Excerto da página.
-=-=-

O que não significa vai significar um dia destes. Mas
significará uma coisa bastante diferente. Pensam que uma escada leva sempre a
uma espécie de casa ou terraço, e são magnânimos admitindo alguma variação de
formas e propósitos dentro dos termos das casas e terraços que há. Pois estão à
vossa espera, senhores, casas e terraços de estranhos sistemas arquitectónicos.
Há mesmo a suspeita de tratar-se de uma escada esquisita, uma escada apenas
para subir.
Mas dantes havia moral, dizem eles. Havia a moral para subir
e ir ao terraço. Depois via-se a paisagem.
E era bonito?
Sim, havia metafísica, política e filosofia para ver.
E para que servia ver isso?
Ora, a gente ficava contente, porque entravam e saíam ideias
pela cabeça.
Uma espécie de piquenique mental, não?
A metafísica, a política, a filosofia são matérias nobres.
Sim, senhores, obrigado.
Pois, e se a gente queria a casa, subia a escada e entrava
na casa.
Também nas paredes, a filosofia, e etc?
Sim, exactamente.
Olhem: não, obrigado. Vou dizer-lhes: vai ser escada para
subir e depois a gente ficará lá em cima experimentando o transe do silêncio.

-=-=-

Dados registados.
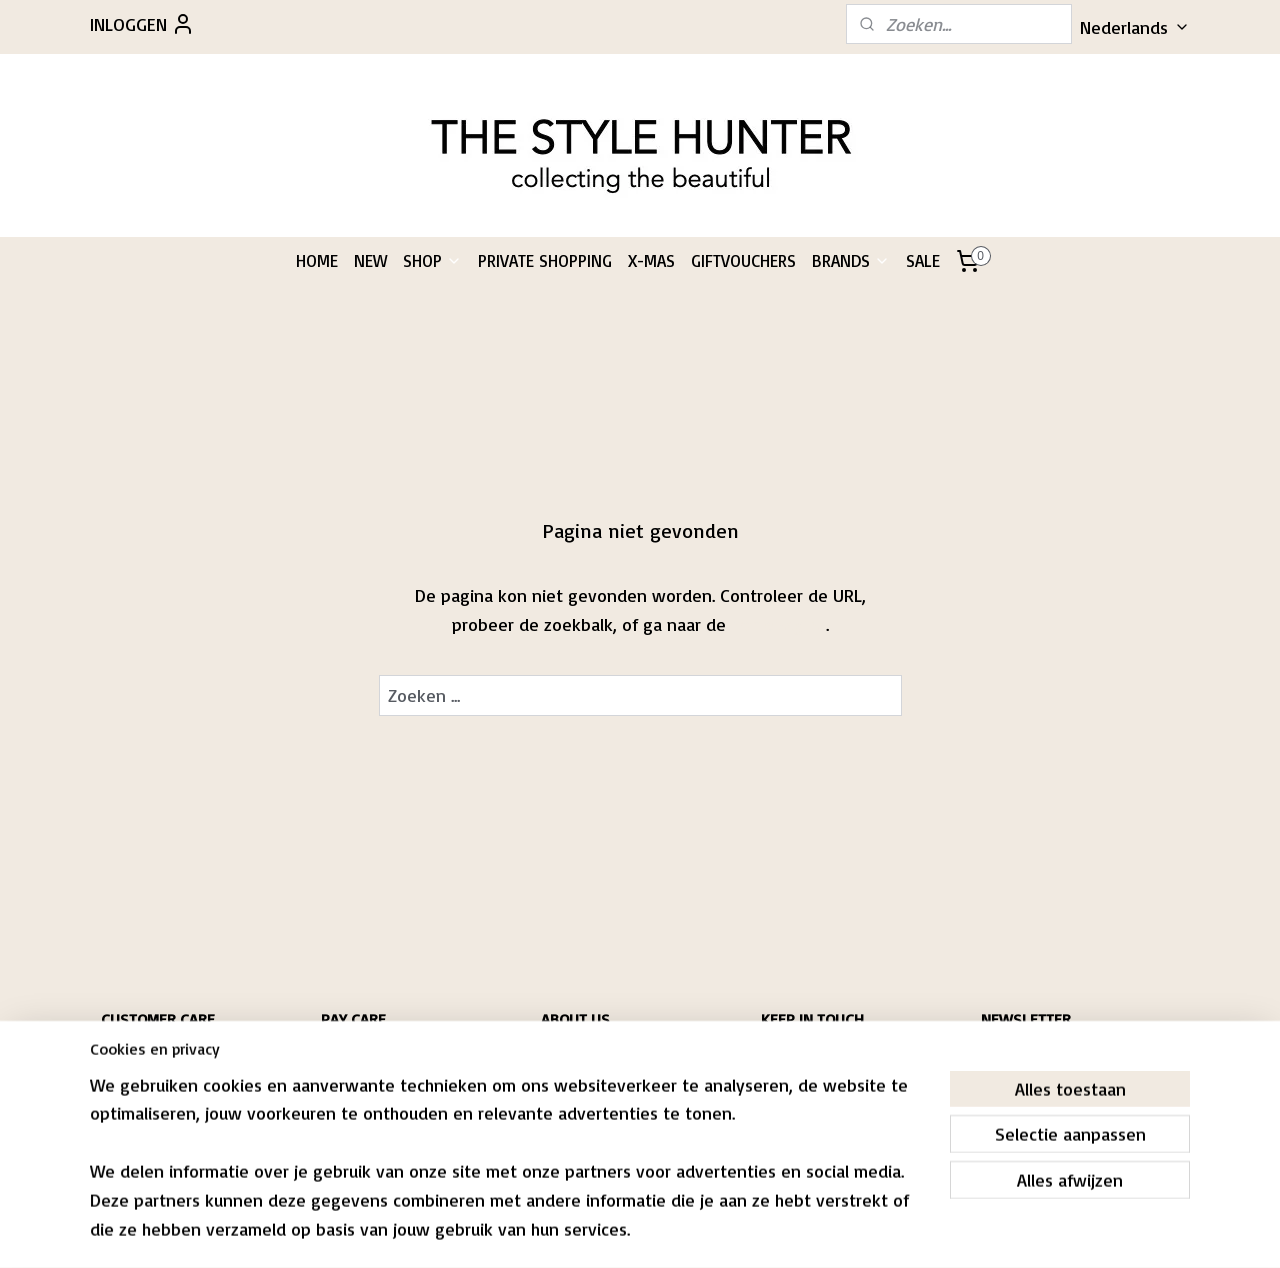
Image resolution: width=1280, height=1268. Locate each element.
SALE (923, 260)
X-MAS (651, 260)
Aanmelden (1040, 1127)
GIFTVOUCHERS (743, 260)
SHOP (432, 260)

-=-=-

Exercícios.
1. Reescreva o trecho do texto sobre a escada que começa em "Mas dantes havia" e acaba em "filosofia, e etc?", pondo "vista" no lugar de "paisagem".
2. Prossiga o texto sobre a escada a partir da última frase apresentada.

Soluções dos exercícios.
1.
Mas dantes havia moral, dizem eles. Havia a moral para subir
e ir ao terraço. Depois via-se a vista.
E era bonito?
Sim, havia metafísica, política e filosofia para ver.
E para que servia ver isso?
Ora, a gente ficava contente, porque entravam e saíam ideias
pela cabeça.
Uma espécie de piquenique mental, não?
A metafísica, a política, a filosofia são matérias nobres.
Sim, senhores, obrigado.
Pois, e se a gente queria a casa, subia a escada e entrava
na casa.
Também nas paredes, a filosofia, e etc?

2.
Os senhores não percebem nada de destruições. Temos de aturar todo o
aborrecimento de uma velha modernidade: Fernandos Pessoas, surrealismos, a
política com metonímias, a filosofia rítmica, as religiosidades heréticas, as
pequenas tradições de certas liberdades. Acabou-se.
(O verbo impregnava a terra, a energia impregnava a terra).
Tudo isto é para a grande máquina circulatória, o aparelho
digestivo, o sistema respiratório. Coisas do corpo que precisa de transe,
êxtase. Essa é a significação. Estamos a trabalhar com instrumentos que abalam
tudo. Há uma energia geral comutada à passagem pelo corpo. É uma comutação
cultural. E afastem daqui o surrealismo. Afastem a metafísica, a política, as
ideiazinhas de merda. Um transe. A palavra é uma provocação destinada a uma
espécie de intransigência física. E que é o corpo senão ele mesmo?
Os poetas estão a avançar com uns vagares de galinholas.
Porra.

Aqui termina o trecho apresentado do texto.